HMAC and Password Hashing

HMAC (Hash-based MAC) provides message authentication using a secret key $K$:

\[\text{HMAC}(K, M) = H\!\left((K \oplus \text{opad}) \| H((K \oplus \text{ipad}) \| M)\right)\]

where $\text{ipad} = 0x36\ldots36$ and $\text{opad} = 0x5C\ldots5C$ are padding constants. The nested hash structure defeats length extension attacks and is provably secure under mild assumptions on $H$.

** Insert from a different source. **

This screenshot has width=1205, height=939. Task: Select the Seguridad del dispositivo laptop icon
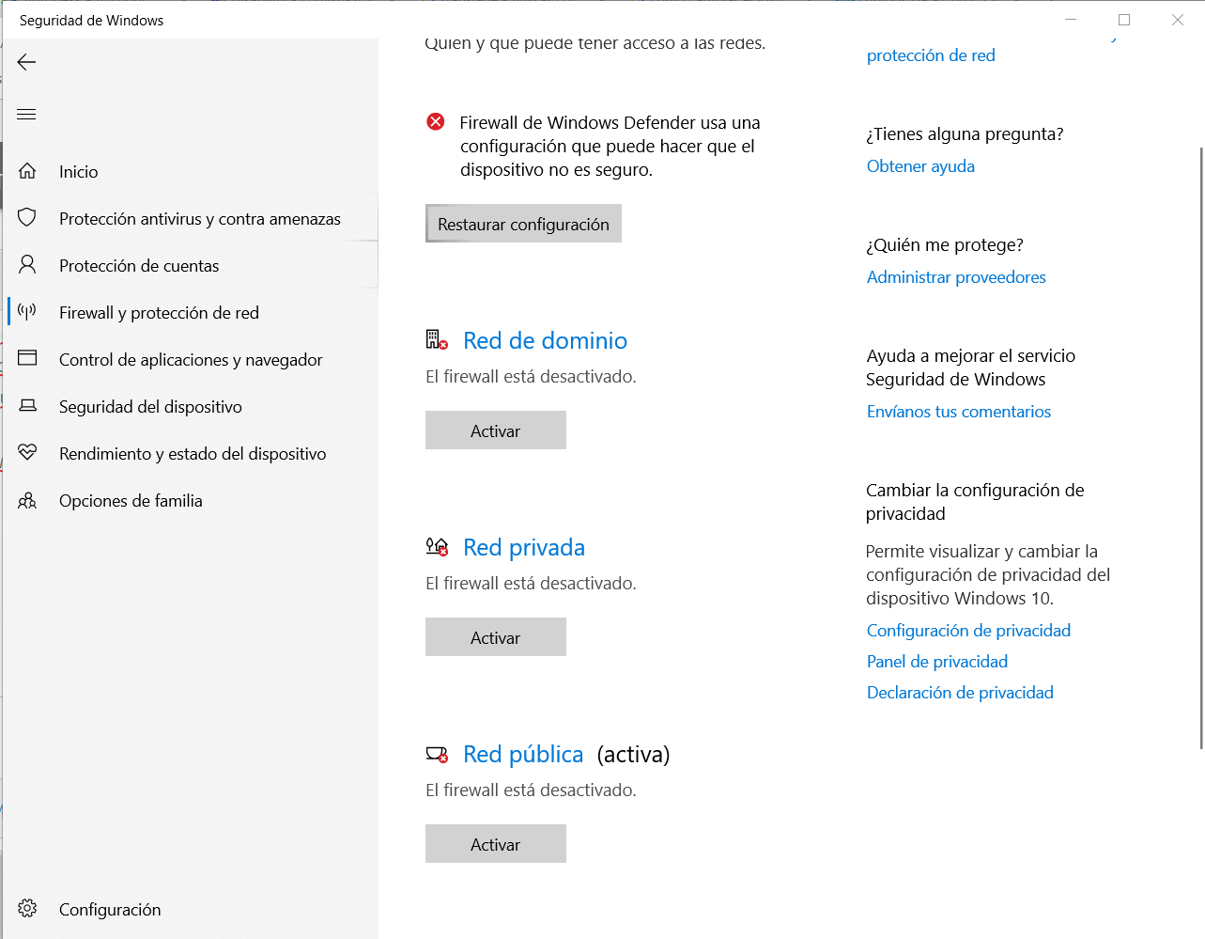pyautogui.click(x=26, y=406)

Merkle trees use hash functions to enable efficient integrity checking of large datasets. For a dataset ${d_1, \ldots, d_n}$:

\[\text{Leaf}_i = H(d_i), \qquad \text{Parent} = H(\text{Left} \| \text{Right})\]

The root hash commits to all data; a Merkle proof for item $d_i$ requires only $O(\log n)$ sibling hashes, enabling logarithmic-size inclusion proofs. Merkle trees underpin Git, Bitcoin, certificate transparency, and IPFS.

Password hashing requires functions intentionally made slow to resist brute-force attacks:

Function Memory-Hard Iterations Notes
bcrypt No Work factor $2^k$ Fixed 72-byte input limit
scrypt Yes $N, r, p$ params PBKDF2 + blockmix
Argon2id Yes Time + memory params NIST/RFC 9106 recommended

Argon2id is the current recommendation, filling a configurable amount of memory with pseudorandom data (preventing ASIC parallelism) while also iterating the compression multiple times (preventing time-memory tradeoffs).